Results of the first-in-human study of ABBV-075 (mivebresib), a pan-inhibitor of bromodomain (BD) and extra terminal (BET) proteins, in patients (pts) with relapsed/refractory (R/R) solid tumors.

Abstract

2510Background: BDs are protein domains that bind to acetylated histone tails, leading to upregulation of target genes driving oncogenesis. Inhibition of the BET family prevents assembly of the macromolecular complex and its transcriptional response. ABBV-075 is a pan-BET inhibitor that induces death in cell lines and tumor growth inhibition in xenograft models. This first-in-human, phase 1, two-part study (NCT02391480) assessed the safety and pharmacokinetics of ABBV-075 in pts with advanced tumors. Results from the dose escalation part in pts with solid tumors are reported. Methods: The dose escalation part of this open-label study enrolled adult pts with R/R solid tumors in a 3+3 fashion. Endpoints included maximum tolerated dose, recommended phase 2 dose (RP2D) at different ABBV-075 dosing schedules (daily, Monday/Wednesday/Friday [MWF], or 4 days on/3 off [4/7]), safety and preliminary efficacy. Results: As of Dec 2017, 72 pts with solid tumors enrolled in the dose escalation cohort. Most common tumors were: uveal/choroidal melanoma (n = 10); breast (n = 8); pancreatic (n = 6); head and neck (n = 5); and prostate (n = 3). Median age was 61.5 years (range 23–83); median treatment duration was 7.6 weeks (range 0.9–39.6). In total, 23, 27, and 22 pts entered the daily, MWF and 4/7 schedules.
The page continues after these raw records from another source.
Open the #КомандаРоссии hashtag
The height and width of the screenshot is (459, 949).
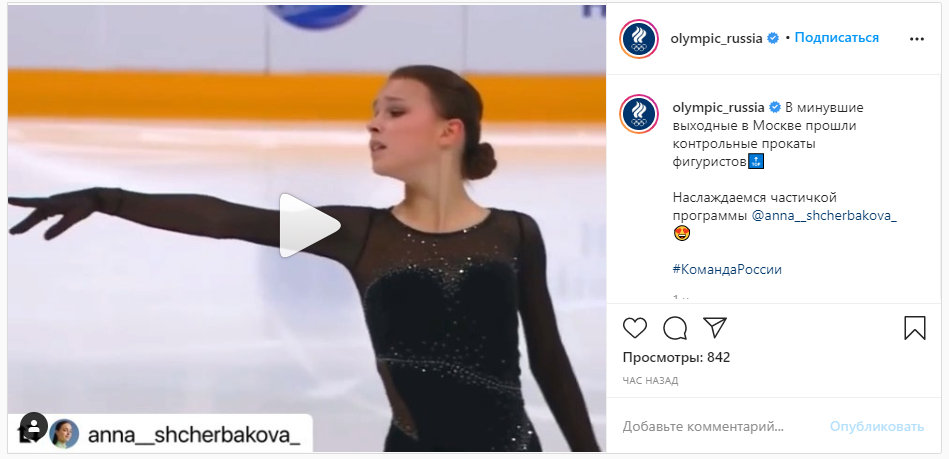pyautogui.click(x=727, y=269)
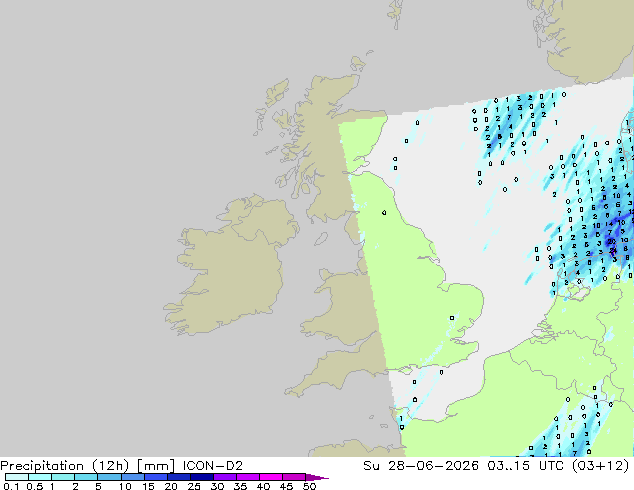This screenshot has height=490, width=634.
Task: Click the '28-06-2026' date label
Action: [x=433, y=466]
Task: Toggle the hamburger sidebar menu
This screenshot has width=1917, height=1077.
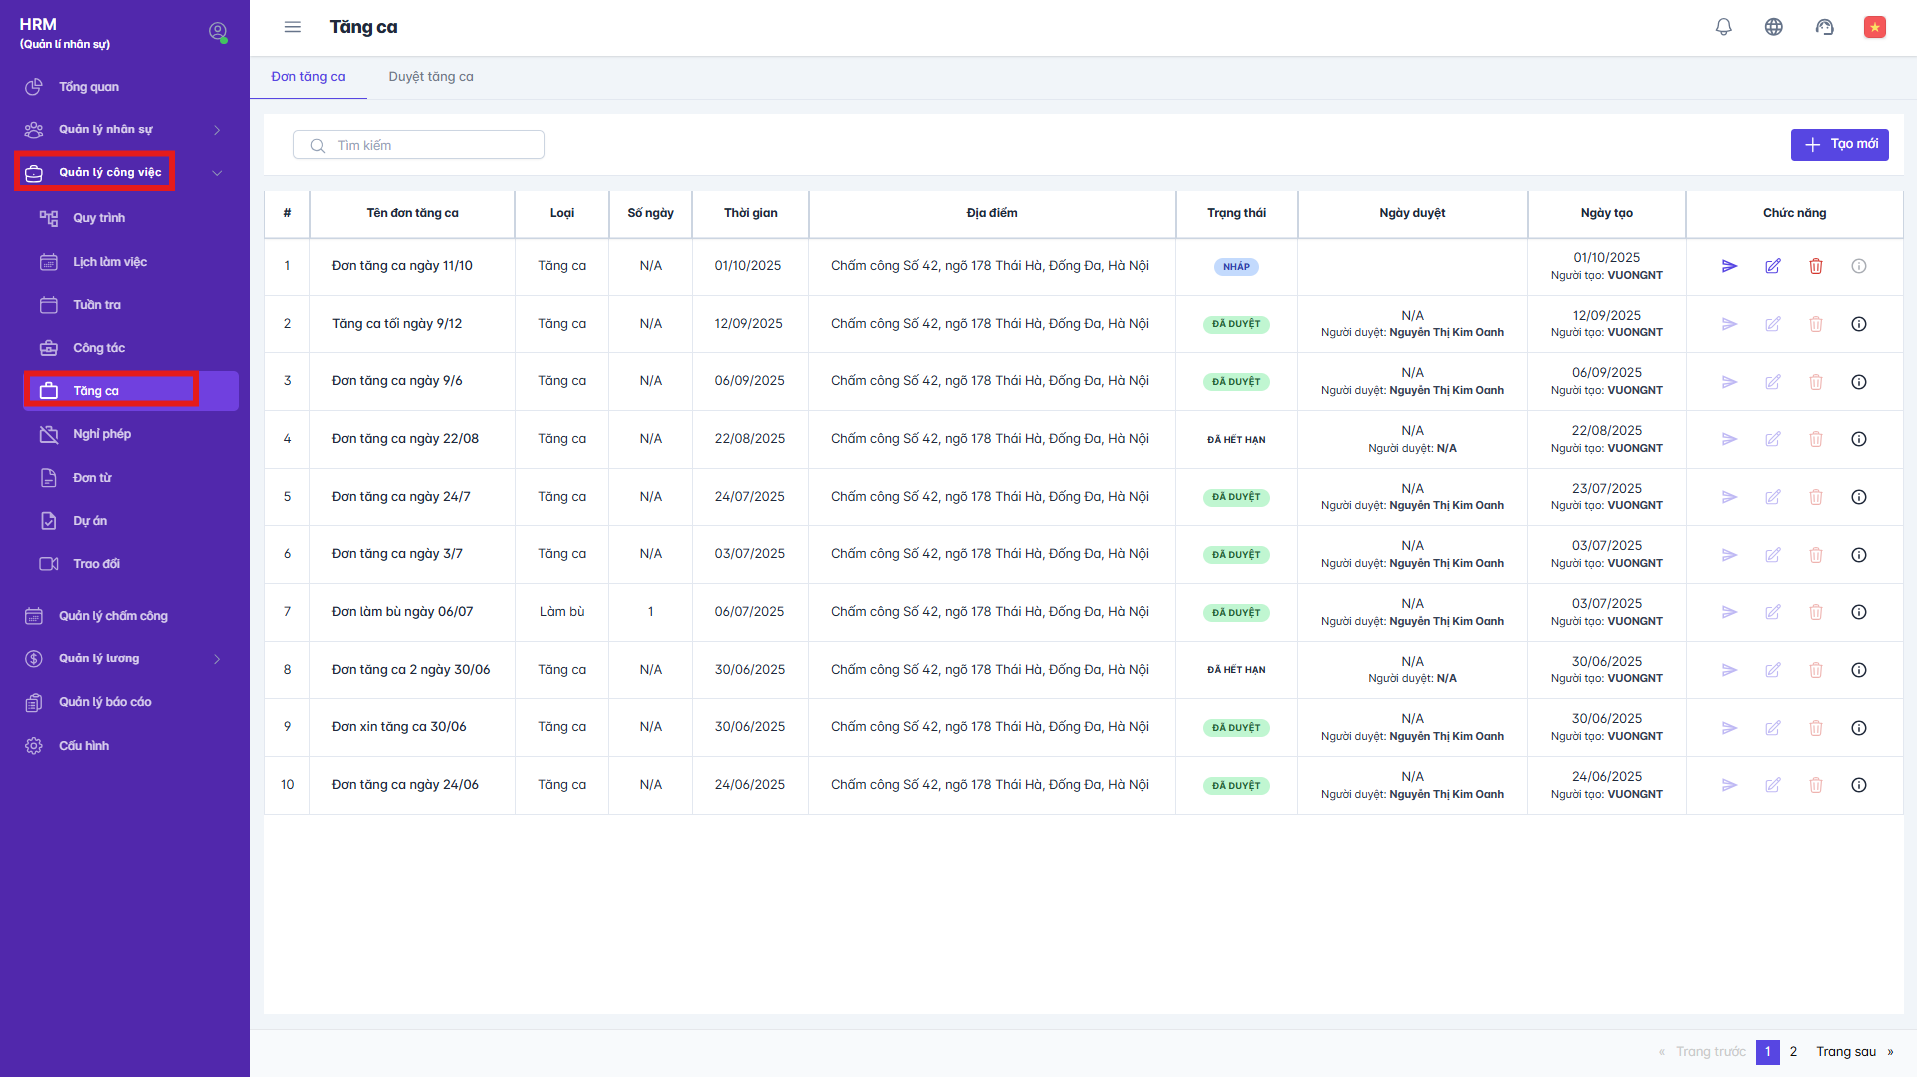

Overall, 71 pts (98.6\%) reported ≥1 treatment-emergent adverse events (TEAEs); thrombocytopenia (56.9\%), dysgeusia (48.6\%), fatigue (43.1\%) and nausea (34.7\%) were most common. Grade 3/4 TEAEs were reported in 52 pts (72.2\%); thrombocytopenia (30.6\%) and anemia (15.3\%) were most common; 11 pts died (none considered study drug related). Dose-limiting toxicities included thrombocytopenia, fatigue, aspartate aminotransferase elevation, gastrointestinal bleed and hypertension. The RP2D is 1.5 mg for the daily schedule, 2.5 mg for 4/7 and 3 mg for MWF. Of 65 evaluable pts, 25 pts (38.5\%) had stable disease and 40 pts (61.5\%) had progressive disease. Median progression-free survival was 1.8 months (95\% CI: 1.8, 1.9). Conclusions: ABBV-075 has a tolerable safety profile and led to stable disease in some pts with malignant solid tumors. Clinical trial information: NCT02391480.